▶ WORK TO COMPLETE:
1. In the article on Casgevy's expanded approval, what is the youngest age at which children can now receive the therapy?
2. For each statement, say whether it agrees with the article on Casgevy's expanded approval, and quote the words of the article that decide it. (a) Casgevy's original 2023 clearance covered patients twelve and older. (b) At least one of the eight evaluable pediatric SCD patients had a vaso-occlusive crisis within twelve months of infusion. (c) The pediatric data come from a trial separate from the CLIMB studies.
3. Carry on the article on Casgevy's expanded approval from where it stops.

Gene-edited cell therapy exagamglogene autotemcel extends to pediatric patients as young as two, based on trial data showing sustained freedom from vaso-occlusive crises

Vertex Pharmaceuticals and CRISPR Therapeutics said the FDA has expanded the approved age range for Casgevy, the CRISPR/Cas9 gene-edited cell therapy known chemically as exagamglogene autotemcel, to include children as young as two years old with severe sickle cell disease (SCD) or transfusion-dependent beta thalassemia (TDT). The decision, announced this week, marks the first time a CRISPR-based medicine has been cleared for use in toddlers.

The approval rests on data from an expanded pediatric cohort within the ongoing CLIMB studies, the same trial framework that supported Casgevy’s original 2023 clearance in patients twelve and older. In the SCD portion of the pediatric extension, all eight evaluable patients remained free of vaso-occlusive crises for at least twelve consecutive months following a single infusion, a bar the original adolescent and adult cohorts also cleared at high rates. Vaso-occlusive crises, the painful blockages of blood flow that define sickle cell disease and frequently land patients in the emergency room, are the primary driver of morbidity in the condition and the endpoint regulators have consistently anchored to across the sickle cell gene therapy class.

▶ RECORDED INFORMATION:
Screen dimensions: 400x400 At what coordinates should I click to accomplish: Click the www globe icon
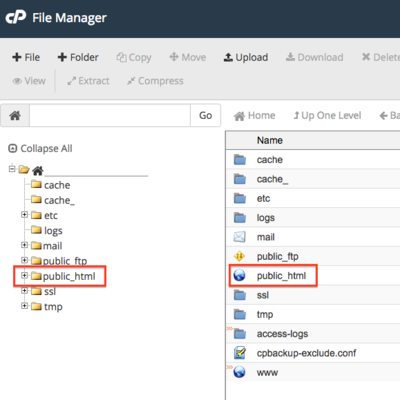(x=239, y=372)
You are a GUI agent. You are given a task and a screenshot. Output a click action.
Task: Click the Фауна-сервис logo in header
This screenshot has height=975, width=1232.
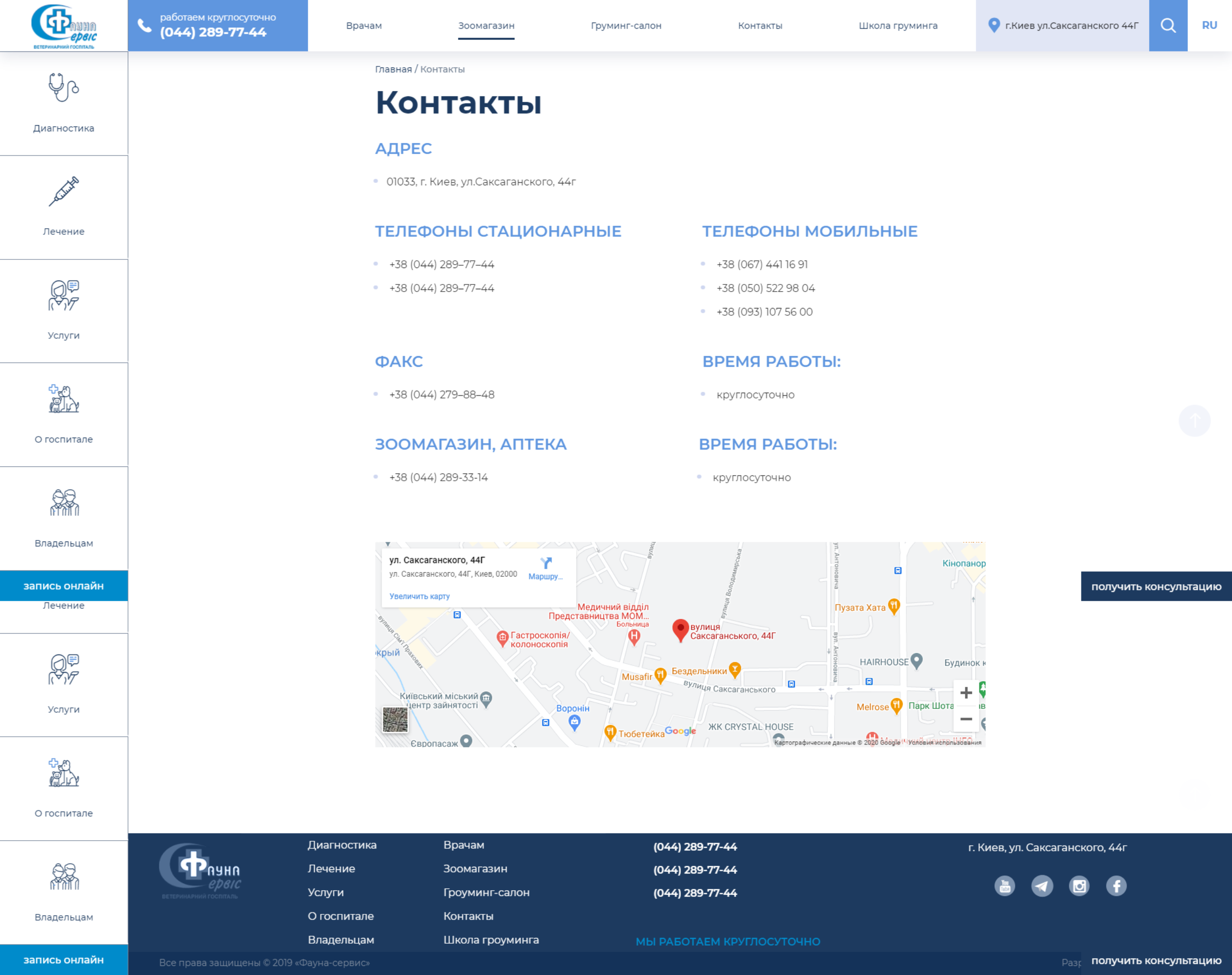(x=64, y=26)
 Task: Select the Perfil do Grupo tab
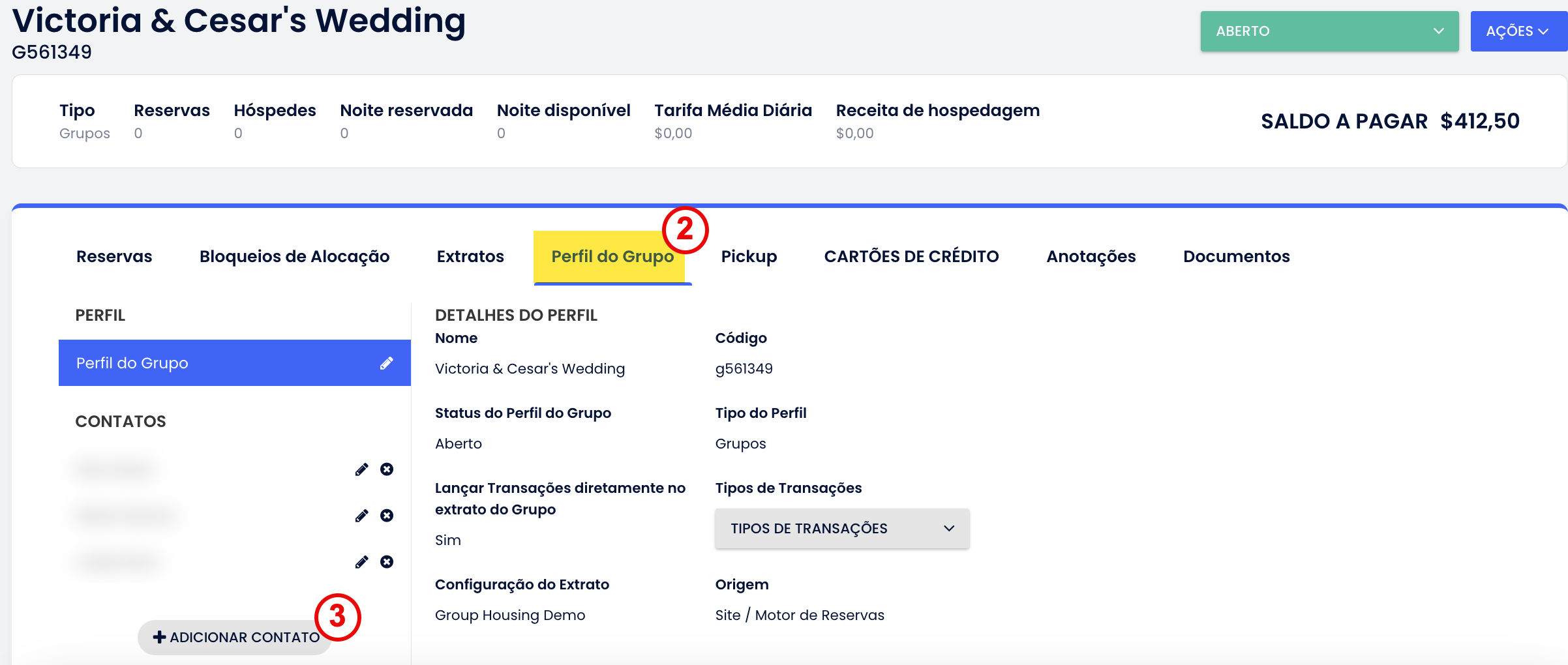coord(612,256)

▶ ANSWERS TO THE EXERCISES:
1. Two years old.

2.
(a) Yes: "supported Casgevy’s original 2023 clearance in patients twelve and older"
(b) No: "all eight evaluable patients remained free of vaso-occlusive crises for at least twelve consecutive months following a single infusion"
(c) No: "from an expanded pediatric cohort within the ongoing CLIMB studies"

3.
Casgevy works by editing the BCL11A gene in a patient’s own hematopoietic stem cells, removing a genetic brake that normally suppresses production of fetal hemoglobin after infancy. Once reinfused, the edited cells produce fetal hemoglobin at levels high enough to compensate for the defective adult hemoglobin that causes red blood cells to sickle. The one-time procedure requires myeloablative conditioning chemotherapy beforehand, a regimen that has limited uptake in very young patients until now, given concerns about fertility and long-term development in a population still years from puberty.

Extending eligibility downward matters commercially and clinically. Sickle cell disease is typically diagnosed at birth through newborn screening, and clinicians have long argued that intervening before cumulative organ damage from repeated crises sets in offers the best chance at durable benefit. Vertex has priced Casgevy at $2.2 million per patient in the U.S., and payer negotiations for pediatric coverage will likely follow a similar outcomes-based reimbursement structure to the one Vertex established for the adolescent and adult population.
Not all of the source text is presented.